* **MATERIAL TO PROCESS**:
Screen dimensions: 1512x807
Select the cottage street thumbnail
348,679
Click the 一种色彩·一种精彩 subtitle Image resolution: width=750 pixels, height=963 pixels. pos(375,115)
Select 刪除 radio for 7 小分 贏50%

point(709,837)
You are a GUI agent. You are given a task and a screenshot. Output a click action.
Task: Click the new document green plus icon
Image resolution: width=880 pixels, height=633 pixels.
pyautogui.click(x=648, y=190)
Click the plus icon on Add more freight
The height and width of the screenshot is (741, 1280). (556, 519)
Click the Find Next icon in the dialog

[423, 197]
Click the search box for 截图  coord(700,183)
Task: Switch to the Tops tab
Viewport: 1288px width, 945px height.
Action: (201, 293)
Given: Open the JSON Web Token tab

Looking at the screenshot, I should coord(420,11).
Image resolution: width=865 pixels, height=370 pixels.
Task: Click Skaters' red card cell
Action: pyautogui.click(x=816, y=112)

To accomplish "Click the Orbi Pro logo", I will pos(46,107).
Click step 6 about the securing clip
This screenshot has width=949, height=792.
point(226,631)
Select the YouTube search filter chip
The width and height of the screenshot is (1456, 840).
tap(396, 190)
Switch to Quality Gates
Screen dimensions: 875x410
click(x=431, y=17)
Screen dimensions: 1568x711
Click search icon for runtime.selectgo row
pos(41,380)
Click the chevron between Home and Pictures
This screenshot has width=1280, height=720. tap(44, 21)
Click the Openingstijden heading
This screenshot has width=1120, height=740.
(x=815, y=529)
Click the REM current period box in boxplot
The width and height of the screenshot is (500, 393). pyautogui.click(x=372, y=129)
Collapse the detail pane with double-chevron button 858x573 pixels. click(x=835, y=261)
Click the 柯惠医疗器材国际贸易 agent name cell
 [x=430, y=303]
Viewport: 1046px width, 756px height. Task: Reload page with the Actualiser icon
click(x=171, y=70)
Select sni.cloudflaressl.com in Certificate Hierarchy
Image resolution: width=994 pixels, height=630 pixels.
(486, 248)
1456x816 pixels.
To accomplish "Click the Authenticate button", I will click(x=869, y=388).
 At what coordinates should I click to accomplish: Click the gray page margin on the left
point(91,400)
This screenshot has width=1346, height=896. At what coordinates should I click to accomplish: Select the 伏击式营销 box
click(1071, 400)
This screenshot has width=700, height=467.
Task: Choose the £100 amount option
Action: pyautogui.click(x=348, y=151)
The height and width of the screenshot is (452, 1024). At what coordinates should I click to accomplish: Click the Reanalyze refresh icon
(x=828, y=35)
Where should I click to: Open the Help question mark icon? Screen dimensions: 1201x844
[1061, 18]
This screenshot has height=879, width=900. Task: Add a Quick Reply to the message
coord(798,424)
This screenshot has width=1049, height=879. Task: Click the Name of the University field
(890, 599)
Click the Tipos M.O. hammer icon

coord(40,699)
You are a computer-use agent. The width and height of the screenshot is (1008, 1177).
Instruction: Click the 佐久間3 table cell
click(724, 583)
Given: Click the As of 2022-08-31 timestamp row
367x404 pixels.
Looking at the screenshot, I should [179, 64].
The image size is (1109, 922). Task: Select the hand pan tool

* **YOUR OBJECTIVE**: Print the complete listing again, exactly as it stands.

* **WRITTEN SOLUTION**:
Screen dimensions: 1512x807
Select the cottage street thumbnail
348,679
Click the 一种色彩·一种精彩 subtitle Image resolution: width=750 pixels, height=963 pixels. pos(375,115)
Select 刪除 radio for 7 小分 贏50%

point(709,837)
You are a GUI agent. You are given a task and a screenshot. Output a click action.
Task: Click the new document green plus icon
Image resolution: width=880 pixels, height=633 pixels.
pyautogui.click(x=648, y=190)
Click the plus icon on Add more freight
The height and width of the screenshot is (741, 1280). (556, 519)
Click the Find Next icon in the dialog

[423, 197]
Click the search box for 截图  coord(700,183)
Task: Switch to the Tops tab
Viewport: 1288px width, 945px height.
Action: (201, 293)
Given: Open the JSON Web Token tab

Looking at the screenshot, I should coord(420,11).
Image resolution: width=865 pixels, height=370 pixels.
Task: Click Skaters' red card cell
Action: pyautogui.click(x=816, y=112)

To accomplish "Click the Orbi Pro logo", I will pos(46,107).
Click step 6 about the securing clip
This screenshot has width=949, height=792.
point(226,631)
Select the YouTube search filter chip
The width and height of the screenshot is (1456, 840).
tap(396, 190)
Switch to Quality Gates
Screen dimensions: 875x410
click(x=431, y=17)
Screen dimensions: 1568x711
Click search icon for runtime.selectgo row
pos(41,380)
Click the chevron between Home and Pictures
This screenshot has width=1280, height=720. tap(44, 21)
Click the Openingstijden heading
This screenshot has width=1120, height=740.
(x=815, y=529)
Click the REM current period box in boxplot
The width and height of the screenshot is (500, 393). pyautogui.click(x=372, y=129)
Collapse the detail pane with double-chevron button 858x573 pixels. click(x=835, y=261)
Click the 柯惠医疗器材国际贸易 agent name cell
 [x=430, y=303]
Viewport: 1046px width, 756px height. Task: Reload page with the Actualiser icon
click(x=171, y=70)
Select sni.cloudflaressl.com in Certificate Hierarchy
Image resolution: width=994 pixels, height=630 pixels.
(486, 248)
1456x816 pixels.
To accomplish "Click the Authenticate button", I will click(x=869, y=388).
 At what coordinates should I click to accomplish: Click the gray page margin on the left
point(91,400)
This screenshot has width=1346, height=896. At what coordinates should I click to accomplish: Select the 伏击式营销 box
click(1071, 400)
This screenshot has width=700, height=467.
Task: Choose the £100 amount option
Action: pyautogui.click(x=348, y=151)
The height and width of the screenshot is (452, 1024). At what coordinates should I click to accomplish: Click the Reanalyze refresh icon
(x=828, y=35)
Where should I click to: Open the Help question mark icon? Screen dimensions: 1201x844
[1061, 18]
This screenshot has height=879, width=900. Task: Add a Quick Reply to the message
coord(798,424)
This screenshot has width=1049, height=879. Task: Click the Name of the University field
(890, 599)
Click the Tipos M.O. hammer icon

coord(40,699)
You are a computer-use agent. The width and height of the screenshot is (1008, 1177).
Instruction: Click the 佐久間3 table cell
click(724, 583)
Given: Click the As of 2022-08-31 timestamp row
367x404 pixels.
Looking at the screenshot, I should [179, 64].
The image size is (1109, 922). Task: Select the hand pan tool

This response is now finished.